*What to produce*
Look below for the lines from the one with "614x577 pixels." to the one with "Task: Click the help icon next to 含税规则", and copy exactly those lines, both ends included.

*Source records*
────
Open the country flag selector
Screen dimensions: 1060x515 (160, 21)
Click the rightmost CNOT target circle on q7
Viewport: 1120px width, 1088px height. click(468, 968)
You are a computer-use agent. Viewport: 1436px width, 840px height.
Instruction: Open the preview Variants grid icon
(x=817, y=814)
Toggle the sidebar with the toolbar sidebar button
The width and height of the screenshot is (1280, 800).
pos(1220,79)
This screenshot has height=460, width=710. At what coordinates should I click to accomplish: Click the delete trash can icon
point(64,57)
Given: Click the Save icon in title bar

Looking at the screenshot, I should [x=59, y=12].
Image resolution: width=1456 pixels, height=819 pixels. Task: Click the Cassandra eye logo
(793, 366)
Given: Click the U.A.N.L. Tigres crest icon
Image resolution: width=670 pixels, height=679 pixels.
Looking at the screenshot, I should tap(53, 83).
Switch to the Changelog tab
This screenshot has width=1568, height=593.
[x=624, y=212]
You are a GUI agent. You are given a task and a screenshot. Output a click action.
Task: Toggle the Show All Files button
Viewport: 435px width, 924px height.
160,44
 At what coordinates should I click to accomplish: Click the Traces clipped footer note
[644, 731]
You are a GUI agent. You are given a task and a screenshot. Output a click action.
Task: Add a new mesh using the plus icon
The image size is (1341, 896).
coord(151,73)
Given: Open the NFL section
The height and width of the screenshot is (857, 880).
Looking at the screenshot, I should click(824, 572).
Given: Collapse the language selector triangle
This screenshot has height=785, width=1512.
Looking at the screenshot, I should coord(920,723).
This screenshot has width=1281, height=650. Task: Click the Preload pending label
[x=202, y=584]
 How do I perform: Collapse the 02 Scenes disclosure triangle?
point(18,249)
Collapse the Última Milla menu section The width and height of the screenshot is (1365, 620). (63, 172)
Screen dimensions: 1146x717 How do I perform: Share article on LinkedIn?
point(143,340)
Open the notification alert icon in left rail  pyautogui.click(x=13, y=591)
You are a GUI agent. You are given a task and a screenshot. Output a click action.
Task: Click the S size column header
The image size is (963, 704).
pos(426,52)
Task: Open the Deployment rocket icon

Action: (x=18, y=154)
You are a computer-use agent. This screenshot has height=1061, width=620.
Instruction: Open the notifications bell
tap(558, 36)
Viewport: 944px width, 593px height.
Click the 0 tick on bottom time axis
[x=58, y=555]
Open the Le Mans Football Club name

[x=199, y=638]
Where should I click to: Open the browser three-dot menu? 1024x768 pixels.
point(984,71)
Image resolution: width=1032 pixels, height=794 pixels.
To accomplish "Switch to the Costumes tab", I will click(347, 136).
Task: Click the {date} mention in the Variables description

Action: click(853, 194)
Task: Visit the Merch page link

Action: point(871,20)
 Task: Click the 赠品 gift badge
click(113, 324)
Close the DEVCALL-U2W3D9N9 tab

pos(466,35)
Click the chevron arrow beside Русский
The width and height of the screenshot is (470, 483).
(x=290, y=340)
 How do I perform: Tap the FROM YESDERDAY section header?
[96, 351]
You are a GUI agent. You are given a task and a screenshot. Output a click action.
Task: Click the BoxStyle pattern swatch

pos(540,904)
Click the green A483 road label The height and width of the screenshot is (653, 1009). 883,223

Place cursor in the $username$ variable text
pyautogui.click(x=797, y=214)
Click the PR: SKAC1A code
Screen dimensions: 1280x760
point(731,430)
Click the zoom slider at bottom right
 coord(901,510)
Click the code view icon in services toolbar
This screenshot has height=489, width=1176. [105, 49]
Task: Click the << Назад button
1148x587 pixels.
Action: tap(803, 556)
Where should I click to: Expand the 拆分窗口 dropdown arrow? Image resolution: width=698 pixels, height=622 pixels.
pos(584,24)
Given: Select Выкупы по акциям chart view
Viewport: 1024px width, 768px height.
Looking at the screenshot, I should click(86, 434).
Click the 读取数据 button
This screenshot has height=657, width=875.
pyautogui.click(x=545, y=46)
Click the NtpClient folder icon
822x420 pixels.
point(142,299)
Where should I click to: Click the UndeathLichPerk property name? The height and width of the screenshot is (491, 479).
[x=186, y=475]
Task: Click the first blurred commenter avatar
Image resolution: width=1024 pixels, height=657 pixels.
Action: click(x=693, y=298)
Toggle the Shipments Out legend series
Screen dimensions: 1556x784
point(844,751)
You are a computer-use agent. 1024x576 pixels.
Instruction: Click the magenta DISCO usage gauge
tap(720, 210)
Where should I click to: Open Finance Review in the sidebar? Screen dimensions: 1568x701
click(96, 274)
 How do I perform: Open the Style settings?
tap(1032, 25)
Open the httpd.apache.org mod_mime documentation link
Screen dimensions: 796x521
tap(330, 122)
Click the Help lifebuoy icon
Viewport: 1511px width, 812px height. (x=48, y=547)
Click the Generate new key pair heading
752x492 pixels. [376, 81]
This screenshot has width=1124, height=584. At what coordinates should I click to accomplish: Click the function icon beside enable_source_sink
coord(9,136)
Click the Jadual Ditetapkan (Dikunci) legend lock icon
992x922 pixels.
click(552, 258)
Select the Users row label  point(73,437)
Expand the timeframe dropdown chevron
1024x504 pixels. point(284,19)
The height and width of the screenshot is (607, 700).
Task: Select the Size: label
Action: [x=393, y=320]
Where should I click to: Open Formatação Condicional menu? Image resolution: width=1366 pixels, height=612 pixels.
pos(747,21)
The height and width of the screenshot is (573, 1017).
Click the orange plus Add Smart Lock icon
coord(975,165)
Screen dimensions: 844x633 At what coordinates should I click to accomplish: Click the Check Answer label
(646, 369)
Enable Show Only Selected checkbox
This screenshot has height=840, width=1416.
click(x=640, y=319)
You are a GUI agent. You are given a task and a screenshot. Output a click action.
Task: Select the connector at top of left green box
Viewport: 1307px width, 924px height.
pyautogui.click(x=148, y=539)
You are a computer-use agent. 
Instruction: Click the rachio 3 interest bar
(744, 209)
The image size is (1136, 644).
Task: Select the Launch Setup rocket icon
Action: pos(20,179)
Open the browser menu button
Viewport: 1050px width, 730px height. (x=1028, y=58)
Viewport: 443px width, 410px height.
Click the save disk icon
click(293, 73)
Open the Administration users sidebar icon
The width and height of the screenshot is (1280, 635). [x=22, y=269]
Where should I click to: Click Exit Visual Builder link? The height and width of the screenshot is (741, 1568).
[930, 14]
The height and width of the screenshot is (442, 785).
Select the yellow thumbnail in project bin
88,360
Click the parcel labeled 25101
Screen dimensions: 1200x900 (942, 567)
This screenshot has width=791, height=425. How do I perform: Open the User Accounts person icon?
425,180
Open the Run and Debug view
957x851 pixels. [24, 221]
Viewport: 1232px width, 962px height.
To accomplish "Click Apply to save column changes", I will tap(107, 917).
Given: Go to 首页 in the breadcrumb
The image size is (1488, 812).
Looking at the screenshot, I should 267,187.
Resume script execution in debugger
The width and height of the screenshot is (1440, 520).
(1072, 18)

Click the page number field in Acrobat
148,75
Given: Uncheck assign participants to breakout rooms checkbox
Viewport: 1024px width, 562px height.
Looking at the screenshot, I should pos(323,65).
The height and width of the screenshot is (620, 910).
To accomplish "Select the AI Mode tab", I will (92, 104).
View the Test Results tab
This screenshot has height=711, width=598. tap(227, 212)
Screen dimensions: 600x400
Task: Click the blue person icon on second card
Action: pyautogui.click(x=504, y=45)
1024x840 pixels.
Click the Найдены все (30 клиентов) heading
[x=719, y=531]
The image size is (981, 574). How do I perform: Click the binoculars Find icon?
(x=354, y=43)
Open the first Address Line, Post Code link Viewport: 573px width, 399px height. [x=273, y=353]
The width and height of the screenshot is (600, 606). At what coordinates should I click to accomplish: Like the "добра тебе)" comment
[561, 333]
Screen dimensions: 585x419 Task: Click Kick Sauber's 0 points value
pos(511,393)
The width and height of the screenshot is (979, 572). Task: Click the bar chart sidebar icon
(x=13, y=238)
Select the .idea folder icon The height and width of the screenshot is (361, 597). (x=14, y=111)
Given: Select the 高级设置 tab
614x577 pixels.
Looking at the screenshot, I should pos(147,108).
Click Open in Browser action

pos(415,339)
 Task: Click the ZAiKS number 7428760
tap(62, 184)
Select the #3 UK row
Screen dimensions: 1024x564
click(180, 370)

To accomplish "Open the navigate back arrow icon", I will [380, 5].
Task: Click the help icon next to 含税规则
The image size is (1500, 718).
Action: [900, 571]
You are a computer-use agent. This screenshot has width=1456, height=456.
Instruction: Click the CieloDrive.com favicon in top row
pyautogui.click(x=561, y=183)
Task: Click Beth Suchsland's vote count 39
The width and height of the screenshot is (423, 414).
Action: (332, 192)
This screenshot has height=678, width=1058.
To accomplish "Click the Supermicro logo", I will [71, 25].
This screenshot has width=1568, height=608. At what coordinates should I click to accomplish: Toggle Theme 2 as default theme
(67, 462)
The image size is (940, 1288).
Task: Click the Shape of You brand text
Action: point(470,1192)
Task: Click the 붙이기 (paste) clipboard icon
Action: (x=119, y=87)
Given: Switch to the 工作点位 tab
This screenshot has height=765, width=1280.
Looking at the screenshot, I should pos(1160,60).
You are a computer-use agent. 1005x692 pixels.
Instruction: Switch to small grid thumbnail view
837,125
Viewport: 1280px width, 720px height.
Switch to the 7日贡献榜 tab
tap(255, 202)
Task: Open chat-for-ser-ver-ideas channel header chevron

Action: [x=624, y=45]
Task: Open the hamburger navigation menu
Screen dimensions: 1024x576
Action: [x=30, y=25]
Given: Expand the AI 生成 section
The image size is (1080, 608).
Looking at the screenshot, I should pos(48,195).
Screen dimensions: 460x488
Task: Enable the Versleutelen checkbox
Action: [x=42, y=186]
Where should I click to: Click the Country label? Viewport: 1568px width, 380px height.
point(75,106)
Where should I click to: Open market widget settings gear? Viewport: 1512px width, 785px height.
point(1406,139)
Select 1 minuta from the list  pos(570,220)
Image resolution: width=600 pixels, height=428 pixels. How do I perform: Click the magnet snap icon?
────
*Response for this exercise*
614x577 pixels.
Looking at the screenshot, I should pos(147,108).
Click Open in Browser action

pos(415,339)
 Task: Click the ZAiKS number 7428760
tap(62, 184)
Select the #3 UK row
Screen dimensions: 1024x564
click(180, 370)

To accomplish "Open the navigate back arrow icon", I will [380, 5].
Task: Click the help icon next to 含税规则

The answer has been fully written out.